Как удивительно все-таки устроен человек, — сказала мне вчера Ф. Г. — Проходят годы, и, если судьбой ему предназначена долгая жизнь, он начинает терять близких. В юности потеря воспринимается катастрофой, концом света, в зрелости — ударом, который надо перенести, в старости — я имею право судить и об этом возрасте — чувство остроты потери притупляется: это сама природа приучает к мысли о конечности жизни. Вам это не понять. А если и поймете, то абстрактно, вообще. Вы еще в потоке бегущих, и этот поток не дает вам ступить в сторону, увлекает за собой, да вы и сами не хотите отстать от него. И я ведь тоже!
Хотя казалось бы: теряю людей, которых хорошо знала, с которыми работала, дружила, была близка, вижу, чувствую, как все меньше сверстников остается рядом, — так надо перестать суетиться. А я опять хлопочу о новой роли, и «Сэвидж» беспокоит меня, и под подбородком в последний раз так натянули кожу, что я в первом акте рта не могла раскрыть и в антракте устроила скандал! Зачем? Не надо, говорят, тратить бесценные нервные клетки, которых у нас, оказывается, так много, что я не понимаю, что с ними еще делать?!
И вот, несмотря на нескончаемость этого потока, в котором каждому отпущено свое место и время, вдруг возникает ощущение пустоты. Безграничной. И если бы не память о тех, кто ушел, можно было бы сойти с ума.
Я чаше всего вспоминаю Павлу Леонтьевну и Ахматову. Нет, вру — не вспоминаю, это совсем другое, я же не васнецовская Аленушка. Они постоянно со мной. Беру Костомарова — и сразу Анна Андреевна. Она пришла ко мне, а я не могла оторваться от книги.
— Что вы читаете, Фаина?
— Переписку Курбского с Иваном Грозным. Это так интересно! — выпалила я с восторгом.
— Как это похоже на вас, — улыбнулась она грустно. Она не раз повторяла мне:
— Вам одиннадцать лет и двенадцати никогда не будет, не надейтесь!
А однажды вдруг добавила:
— А Боренька еще моложе, ему четыре года. Это она о Борисе Пастернаке…
После договора с ВТО я увидел, как на столике Ф. Г. снова появились большие, как из амбарной книги, листы в линеечку, исписанные ее размашистым почерком.
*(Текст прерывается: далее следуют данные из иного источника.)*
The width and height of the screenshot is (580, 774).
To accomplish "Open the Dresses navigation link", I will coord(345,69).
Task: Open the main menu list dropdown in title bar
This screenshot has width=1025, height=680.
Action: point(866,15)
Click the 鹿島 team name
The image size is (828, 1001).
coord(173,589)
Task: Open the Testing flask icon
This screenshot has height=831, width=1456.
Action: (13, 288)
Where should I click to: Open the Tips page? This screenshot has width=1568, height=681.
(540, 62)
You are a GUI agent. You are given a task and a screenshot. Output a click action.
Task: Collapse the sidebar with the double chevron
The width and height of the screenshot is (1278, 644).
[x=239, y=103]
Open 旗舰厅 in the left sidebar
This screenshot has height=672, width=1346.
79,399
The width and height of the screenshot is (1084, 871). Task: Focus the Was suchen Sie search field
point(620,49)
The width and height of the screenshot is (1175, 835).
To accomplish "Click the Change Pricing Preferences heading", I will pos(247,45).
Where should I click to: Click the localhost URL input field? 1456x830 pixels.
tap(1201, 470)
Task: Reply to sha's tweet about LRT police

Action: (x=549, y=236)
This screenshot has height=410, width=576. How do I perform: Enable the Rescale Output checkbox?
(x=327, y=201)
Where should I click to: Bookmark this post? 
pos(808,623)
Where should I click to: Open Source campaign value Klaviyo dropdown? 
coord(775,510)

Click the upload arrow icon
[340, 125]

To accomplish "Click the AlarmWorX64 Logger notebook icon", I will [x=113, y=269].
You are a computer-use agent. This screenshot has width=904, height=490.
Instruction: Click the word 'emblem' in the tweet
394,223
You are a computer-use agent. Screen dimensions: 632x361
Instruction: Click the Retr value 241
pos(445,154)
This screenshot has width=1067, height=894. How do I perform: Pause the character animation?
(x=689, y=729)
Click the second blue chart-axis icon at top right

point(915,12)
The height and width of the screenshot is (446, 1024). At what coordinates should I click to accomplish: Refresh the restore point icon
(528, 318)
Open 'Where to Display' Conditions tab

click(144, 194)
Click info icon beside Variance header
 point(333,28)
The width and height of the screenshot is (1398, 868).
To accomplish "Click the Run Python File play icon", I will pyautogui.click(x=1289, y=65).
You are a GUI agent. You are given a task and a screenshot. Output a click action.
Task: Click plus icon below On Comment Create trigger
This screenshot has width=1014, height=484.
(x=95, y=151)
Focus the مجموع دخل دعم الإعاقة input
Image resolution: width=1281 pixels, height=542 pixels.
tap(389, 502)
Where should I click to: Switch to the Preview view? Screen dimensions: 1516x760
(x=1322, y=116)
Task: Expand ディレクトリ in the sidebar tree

Чтобы не спугнуть, я сделал вид, что не заметил их. Но Ф. Г. не допустила такого небрежения.
— Вы что ж, не замечаете новоявленную Мурашкину?! Испугались, что и вас замучаю своим чтением?! — И уже почти серьезно: — Боюсь, ничего из меня не выйдет. И в космосе меня Терешкова опередила, и Кочетов в литературе… Впрочем, прочтите вот это. А лучше и перепишите, а то я, неровен час, спущу все это в сортир, жалко все-таки…
Вот эта очередная попытка Раневской стать мемуаристкой:
«Читала однажды Ахматовой Бабеля, она восхищалась им, потом сказала:
— Гений он. А вы — заодно.
После ее рассказа, как внучатый племянник писателя Гаршина предложил ей стать его женой, я ей сказала:
Как она смеялась!
Ее, величественную, гордую, всегда мне было жаль. Когда же появилось постановление, я помчалась к ней.
Открыла дверь Анна Андреевна. Я испугалась ее бледности, синих губ. В доме было пусто. Пунинская родня сбежала. Молчали мы обе. Хотела напоить ее чаем — отказалась. В доме не было ничего съестного. Я помчалась в лавку, купила что-то нужное, хотела ее кормить. Она лежала, ее знобило. Есть отказалась.
Это день ее и моей муки за нее и страха за нее. А потом стала ее выводить на улицу, и только через много дней она вдруг сказала:
— Зачем великой моей стране, изгнавшей Гитлера со всей его техникой, понадобилось пройтись всеми танками по грудной клетке одной больной старухи?
Я запомнила эти точные ее слова.
Она так изумительна была во всем, что говорила, что писала. Проклинаю себя за то, что не записывала все, что от нее слышала, что узнала!»